「子供のいない人生」も考える

(写真=Chinnapong/Shutterstock.com)

本当に「若ければ妊娠しやすい」のか

出産年齢の高齢化や少子化が問題とされるようになってから、女性に対し「年齢が上がると妊娠しづらくなる、だから早く妊娠出産を」という呼びかけが増えました。私たちは、不妊治療の負担を避けたいなら若いうちに妊娠すべきなのでしょうか。本当に、若ければ妊娠しやすいのでしょうか。

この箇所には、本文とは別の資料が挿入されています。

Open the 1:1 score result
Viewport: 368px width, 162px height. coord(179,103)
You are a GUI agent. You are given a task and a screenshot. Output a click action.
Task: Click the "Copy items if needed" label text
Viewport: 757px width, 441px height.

『非科学的知識の広がりと専門家の責任-高校副教材「妊娠のしやすさ」グラフをめぐり可視化されたこと』(田中重人『学術の動向』2017年)という論文が、妊娠のしやすさと年齢に関する論拠の問題点を指摘しています。

2015年、全国の高校に配布された『健康な生活を送るために』(2015年度版)という保健科目用副教材には、「女性の妊娠のしやすさは22歳でピークを迎えた後急激に低下する」という内容のグラフが掲載されています。このグラフは「加齢により妊孕力(にんようりょく)=妊娠する力が落ちる」ことの根拠としてさまざまな場面で使われているのですが、妥当性に疑問の声が上がりました。

一つは、もともとのデータ処理の問題です。このグラフの元となった研究では、早婚の女性のデータのみを使用しているために、結婚からの時間経過による性交頻度の減少などが大きく影響していると考えられ、生物学的な意味での妊孕力を示した結果になっていないのです。

また、この元論文の他論文への引用のされ方を見ると、無批判に根拠として使っていい信頼性のある研究とは言えず、高校教材に掲載したグラフも急激に妊孕力が落ちるような見え方に加工してあるなどの問題もあります。

他にも、一般社団法人日本生殖医学会『不妊症Q&A』(2013年)が「女性の年齢と妊孕力の変化」というグラフを掲載していますが、これも上記のグラフと同様、データの取り方から「生物学的な意味での妊孕力」を示せるものなのか疑問が残ります。

そして重要なことは、これらのデータは「全体として、女性は年齢が上がると妊娠・出産が減る傾向がある」ということを示しているのであって、「私」あるいは「あなた」が「20代のうちはほぼ100%妊娠するが、40代になると4割以下の確率でしか妊娠できない」ということを言っているわけではない、ということです。あなた個人が妊娠しやすい年齢は、結局のところ誰にも分からないのです。

男性不妊について分かってきたこと

これまで不妊の原因として主に取り上げられてきたことは、女性の加齢でした。しかし近年、男性の不妊要因も次第に明らかになってきています。

NHK「クローズアップ現代+」は、2018年に2回にわたり、精子の劣化と男性不妊の問題について取り上げました。精子の数が少なかったり運動率が低かったり、DNAが損傷しているなど「妊娠を成功させる精子の力」の衰えが、様々な医療機関で指摘され始めているという内容です。

精子や男性不妊に関する研究はいまだ遅れており、分からない部分も大きいですが、その原因としては環境の変化とライフスタイルの変化の影響が指摘されています。

男性側に原因がある場合、自然妊娠もできにくくなりますが、不妊治療を開始して顕微授精を何度も繰り返したが妊娠に至らない、ということも起こり得ます。そして男性原因の不妊は、全不妊の約50%を占めるといわれているのです。